Show HN: Prompt Engineering Studio – Toolkit for deploying AI prompts at scale
We've all seen the explosion of prompt engineering tools lately. While playing around in playgrounds is fun, when we tried to take our AI prompts to production, we hit a wall. I'm guessing many of you have experienced similar pain points.
We kept hitting questions nobody seemed to be answering: How do you version control thousands of prompts? How do you handle multiple production deployments? How do you scale from prototype to millions of requests per day? How do you collaborate across hundreds of engineers without stepping on each other's toes?
So we built Portkey's Prompt Engineering Studio - a complete toolkit designed specifically for productionizing AI prompts across 1600+ models.

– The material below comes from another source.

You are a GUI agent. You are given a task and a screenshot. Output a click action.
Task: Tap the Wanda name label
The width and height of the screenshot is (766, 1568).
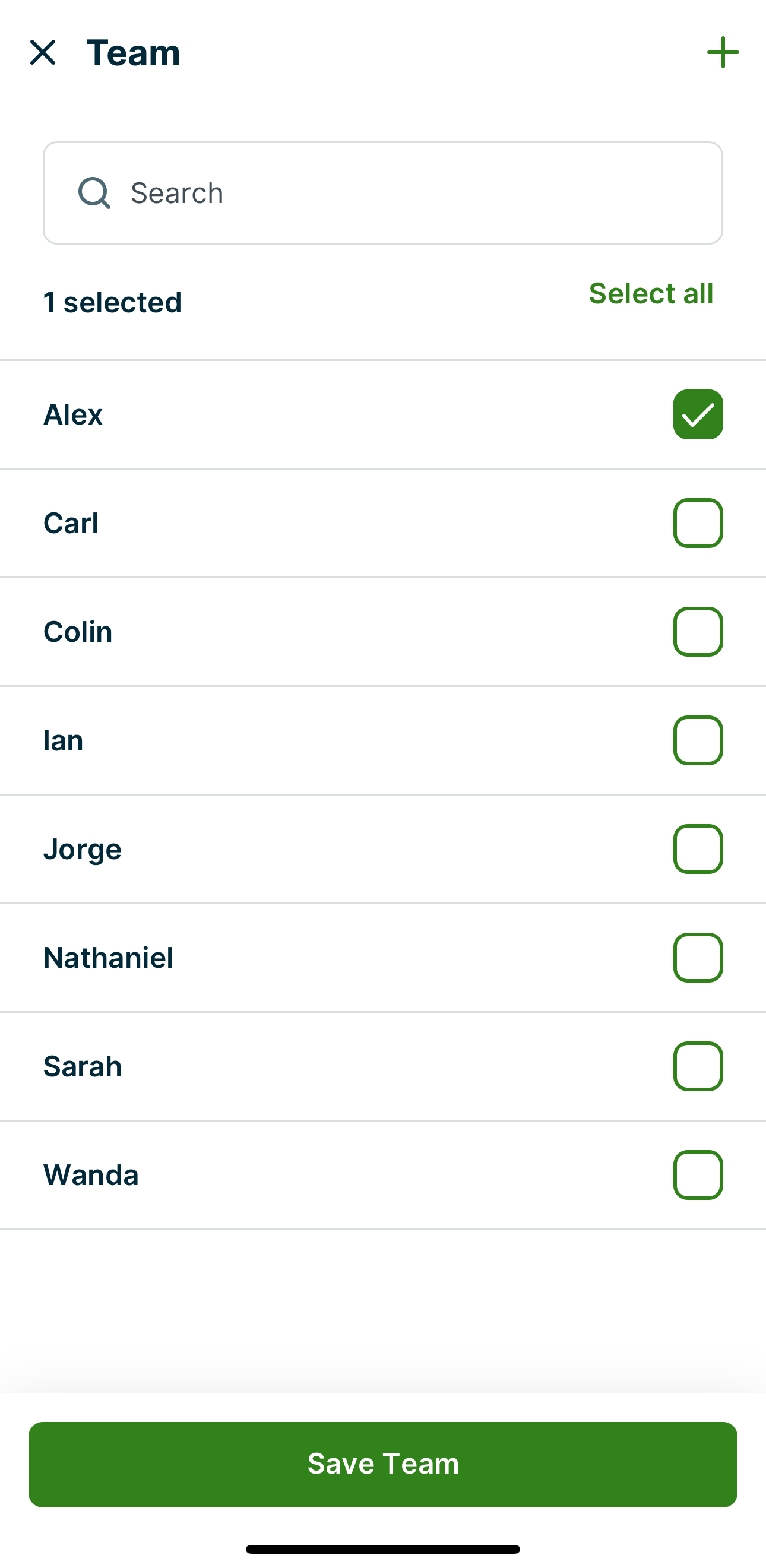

Some technical details that make our approach different:
- High-performance infrastructure: We've deployed prompts as large as 500,000 tokens with production-level latency - Git-like version control with instant rollbacks for prompt deployments - Mustache templating system for parameterization and reusable snippets - Publish/release flow with proper dev/staging/prod environments - Real-time analytics tracking prompt performance, latency, and token usage - Native integrations with Langchain, Llamaindex, and Promptfoo
The scaling capabilities have enabled some impressive use cases:
- A content company running 500+ prompts across 700+ websites - A tech firm that cut deployment times from 3 days to near-instant - Education platforms with hundreds of non-technical creators building AI workflows
Our platform has processed hundreds of millions of prompt completion requests already, with over 10,000 prompts deployed to production environments.
We think the HN community will especially appreciate our approach to bringing software engineering best practices to AI development!
You can try it yourself at prompt.new
I'd genuinely love to hear how others in the community are handling these challenges, what you think of our approach, or any other feedback you might have. This community has been invaluable in shaping how we think about developer tools.